A clustering ensemble based on a modified normalized mutual information metric

  • Authors:
  • Hamid Parvin;Behzad Maleki;Sajad Parvin

  • Affiliations:
  • Islamic Azad University, Iran;Islamic Azad University, Iran;Islamic Azad University, Iran

  • Venue:
  • AMT'12 Proceedings of the 8th international conference on Active Media Technology
  • Year:
  • 2012

Quantified Score

Hi-index 0.00

Visualization

Abstract

It has been proved that ensemble learning is a solid approach to reach more accurate, stable, robust, and novel results in all data mining tasks such as clustering, classification, regression and etc. Clustering ensemble as a sub-field of ensemble learning is a general approach to improve the performance of clustering task. In this paper by defining a new criterion for clusters validation named Modified Normalized Mutual Information (MNMI), a clustering ensemble framework is proposed.

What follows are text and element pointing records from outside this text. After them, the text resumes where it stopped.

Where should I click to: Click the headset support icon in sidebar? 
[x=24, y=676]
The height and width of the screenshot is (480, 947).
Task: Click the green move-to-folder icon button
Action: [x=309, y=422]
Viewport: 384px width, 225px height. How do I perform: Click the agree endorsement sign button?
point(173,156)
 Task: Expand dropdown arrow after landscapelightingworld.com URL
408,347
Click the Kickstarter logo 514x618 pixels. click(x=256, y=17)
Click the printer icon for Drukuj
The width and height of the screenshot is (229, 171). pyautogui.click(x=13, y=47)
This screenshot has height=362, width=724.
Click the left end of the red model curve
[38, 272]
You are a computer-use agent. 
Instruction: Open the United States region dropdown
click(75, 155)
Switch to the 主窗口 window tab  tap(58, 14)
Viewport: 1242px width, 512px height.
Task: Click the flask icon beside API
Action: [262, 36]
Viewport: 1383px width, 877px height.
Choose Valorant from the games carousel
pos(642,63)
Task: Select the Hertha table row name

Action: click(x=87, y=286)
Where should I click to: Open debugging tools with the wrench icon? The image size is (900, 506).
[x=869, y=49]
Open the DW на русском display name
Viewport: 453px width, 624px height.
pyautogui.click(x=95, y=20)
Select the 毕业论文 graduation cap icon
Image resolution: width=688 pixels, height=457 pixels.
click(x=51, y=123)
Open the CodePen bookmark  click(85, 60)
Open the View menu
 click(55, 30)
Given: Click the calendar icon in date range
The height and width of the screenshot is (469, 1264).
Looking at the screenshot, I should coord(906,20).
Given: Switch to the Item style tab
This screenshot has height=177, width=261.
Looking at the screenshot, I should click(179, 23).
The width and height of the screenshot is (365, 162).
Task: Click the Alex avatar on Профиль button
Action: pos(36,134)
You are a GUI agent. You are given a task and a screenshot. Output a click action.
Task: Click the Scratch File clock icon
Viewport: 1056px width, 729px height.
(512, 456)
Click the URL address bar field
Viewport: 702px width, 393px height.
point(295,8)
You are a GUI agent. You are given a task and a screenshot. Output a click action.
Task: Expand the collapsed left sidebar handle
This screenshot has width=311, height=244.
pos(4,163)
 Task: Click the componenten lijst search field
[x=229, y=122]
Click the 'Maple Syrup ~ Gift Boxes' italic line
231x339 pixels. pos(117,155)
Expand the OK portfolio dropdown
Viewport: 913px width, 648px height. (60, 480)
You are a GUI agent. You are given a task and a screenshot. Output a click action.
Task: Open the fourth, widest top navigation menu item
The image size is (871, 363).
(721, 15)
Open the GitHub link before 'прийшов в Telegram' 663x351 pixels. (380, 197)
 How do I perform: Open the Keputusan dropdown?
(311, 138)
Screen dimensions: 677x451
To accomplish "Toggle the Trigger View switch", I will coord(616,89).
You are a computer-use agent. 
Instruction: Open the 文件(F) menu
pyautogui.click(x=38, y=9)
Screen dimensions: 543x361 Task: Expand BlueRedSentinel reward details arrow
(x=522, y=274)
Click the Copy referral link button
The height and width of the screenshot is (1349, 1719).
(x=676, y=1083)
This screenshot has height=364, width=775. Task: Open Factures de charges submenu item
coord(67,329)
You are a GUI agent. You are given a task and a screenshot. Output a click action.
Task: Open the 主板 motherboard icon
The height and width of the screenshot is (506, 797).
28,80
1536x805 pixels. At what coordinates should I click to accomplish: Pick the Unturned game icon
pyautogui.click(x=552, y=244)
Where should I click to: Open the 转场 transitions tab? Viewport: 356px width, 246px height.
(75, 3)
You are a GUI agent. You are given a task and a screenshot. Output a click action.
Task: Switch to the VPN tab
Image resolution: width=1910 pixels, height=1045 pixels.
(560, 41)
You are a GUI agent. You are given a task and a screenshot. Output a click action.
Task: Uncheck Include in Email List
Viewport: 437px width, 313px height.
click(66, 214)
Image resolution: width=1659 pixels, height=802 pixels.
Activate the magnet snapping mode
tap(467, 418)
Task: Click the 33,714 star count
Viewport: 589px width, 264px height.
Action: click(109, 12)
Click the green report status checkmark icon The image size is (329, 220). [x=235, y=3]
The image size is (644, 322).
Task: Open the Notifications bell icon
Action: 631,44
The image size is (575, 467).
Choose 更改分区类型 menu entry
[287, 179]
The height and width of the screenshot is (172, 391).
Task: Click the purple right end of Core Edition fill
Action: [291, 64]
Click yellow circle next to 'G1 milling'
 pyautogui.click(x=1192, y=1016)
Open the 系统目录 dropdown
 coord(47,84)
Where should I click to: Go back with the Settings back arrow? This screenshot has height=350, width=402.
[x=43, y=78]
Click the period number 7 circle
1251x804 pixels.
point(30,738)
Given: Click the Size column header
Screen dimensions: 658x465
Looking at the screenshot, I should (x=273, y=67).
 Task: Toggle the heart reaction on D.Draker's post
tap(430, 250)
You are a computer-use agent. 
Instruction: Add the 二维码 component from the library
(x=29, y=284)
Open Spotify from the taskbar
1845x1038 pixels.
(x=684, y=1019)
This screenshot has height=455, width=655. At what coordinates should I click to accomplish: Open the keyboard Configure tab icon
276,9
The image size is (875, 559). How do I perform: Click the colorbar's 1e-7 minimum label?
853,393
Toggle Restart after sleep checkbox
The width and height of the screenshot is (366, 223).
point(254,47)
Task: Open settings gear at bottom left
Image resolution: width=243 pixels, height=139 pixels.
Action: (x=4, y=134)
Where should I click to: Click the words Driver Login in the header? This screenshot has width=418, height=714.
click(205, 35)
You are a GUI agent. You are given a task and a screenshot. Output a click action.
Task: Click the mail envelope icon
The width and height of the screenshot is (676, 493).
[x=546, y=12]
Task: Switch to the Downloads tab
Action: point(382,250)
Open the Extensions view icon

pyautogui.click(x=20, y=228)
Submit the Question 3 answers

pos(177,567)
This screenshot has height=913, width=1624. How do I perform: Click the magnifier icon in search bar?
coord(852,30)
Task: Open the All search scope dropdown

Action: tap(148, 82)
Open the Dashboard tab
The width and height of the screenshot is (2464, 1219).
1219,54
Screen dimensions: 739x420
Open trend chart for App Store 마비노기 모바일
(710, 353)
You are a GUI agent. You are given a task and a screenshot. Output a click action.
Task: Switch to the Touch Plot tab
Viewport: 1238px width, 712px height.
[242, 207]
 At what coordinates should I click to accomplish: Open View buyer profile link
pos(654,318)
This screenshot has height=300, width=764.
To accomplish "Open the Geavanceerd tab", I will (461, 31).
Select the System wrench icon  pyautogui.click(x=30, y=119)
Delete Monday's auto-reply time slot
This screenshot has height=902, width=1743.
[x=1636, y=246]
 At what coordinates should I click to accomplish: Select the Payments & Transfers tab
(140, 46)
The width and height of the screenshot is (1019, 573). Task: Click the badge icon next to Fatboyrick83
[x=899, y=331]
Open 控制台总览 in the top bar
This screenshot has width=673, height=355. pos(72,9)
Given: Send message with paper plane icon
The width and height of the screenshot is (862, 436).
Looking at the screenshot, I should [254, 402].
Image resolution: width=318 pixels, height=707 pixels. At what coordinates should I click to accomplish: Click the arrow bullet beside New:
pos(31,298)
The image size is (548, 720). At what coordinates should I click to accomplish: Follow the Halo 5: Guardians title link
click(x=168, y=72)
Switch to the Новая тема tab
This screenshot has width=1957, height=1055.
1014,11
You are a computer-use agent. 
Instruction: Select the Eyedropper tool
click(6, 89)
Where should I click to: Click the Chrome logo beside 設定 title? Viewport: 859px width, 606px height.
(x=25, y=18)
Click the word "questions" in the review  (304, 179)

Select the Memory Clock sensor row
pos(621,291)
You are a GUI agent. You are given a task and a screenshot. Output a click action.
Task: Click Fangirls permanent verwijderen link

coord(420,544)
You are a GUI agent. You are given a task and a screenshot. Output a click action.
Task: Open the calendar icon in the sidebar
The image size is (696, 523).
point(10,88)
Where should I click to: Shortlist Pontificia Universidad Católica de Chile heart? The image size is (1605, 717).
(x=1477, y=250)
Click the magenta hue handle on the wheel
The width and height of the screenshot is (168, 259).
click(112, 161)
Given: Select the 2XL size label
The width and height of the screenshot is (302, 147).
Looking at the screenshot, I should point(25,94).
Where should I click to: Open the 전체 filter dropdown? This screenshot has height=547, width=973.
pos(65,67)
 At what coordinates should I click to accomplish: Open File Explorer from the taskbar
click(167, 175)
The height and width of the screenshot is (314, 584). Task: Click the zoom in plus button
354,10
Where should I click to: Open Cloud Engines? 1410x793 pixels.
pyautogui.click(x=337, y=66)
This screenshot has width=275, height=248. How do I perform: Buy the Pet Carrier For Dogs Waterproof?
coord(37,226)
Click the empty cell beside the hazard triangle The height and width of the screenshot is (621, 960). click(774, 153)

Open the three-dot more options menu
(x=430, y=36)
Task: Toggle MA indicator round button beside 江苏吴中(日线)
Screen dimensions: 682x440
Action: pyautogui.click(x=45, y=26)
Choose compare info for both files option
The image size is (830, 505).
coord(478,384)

In the framework first a large number of clusters are prepared and then some of them are selected for the final ensemble. The clusters which satisfy a threshold of the proposed metric are selected to participate in final clustering ensemble. For combining the chosen clusters, a co-association based consensus function is applied. Since the Evidence Accumulation Clustering (EAC) method can't derive the co-association matrix from a subset of clusters, Extended Evidence Accumulation Clustering (EEAC), is applied for constructing the co-association matrix from the subset of clusters. Employing this new cluster validation criterion, the obtained ensemble is evaluated on some well-known and standard datasets. The empirical studies show promising results for the ensemble obtained using the proposed criterion comparing with the ensemble obtained using the standard clusters validation criterion.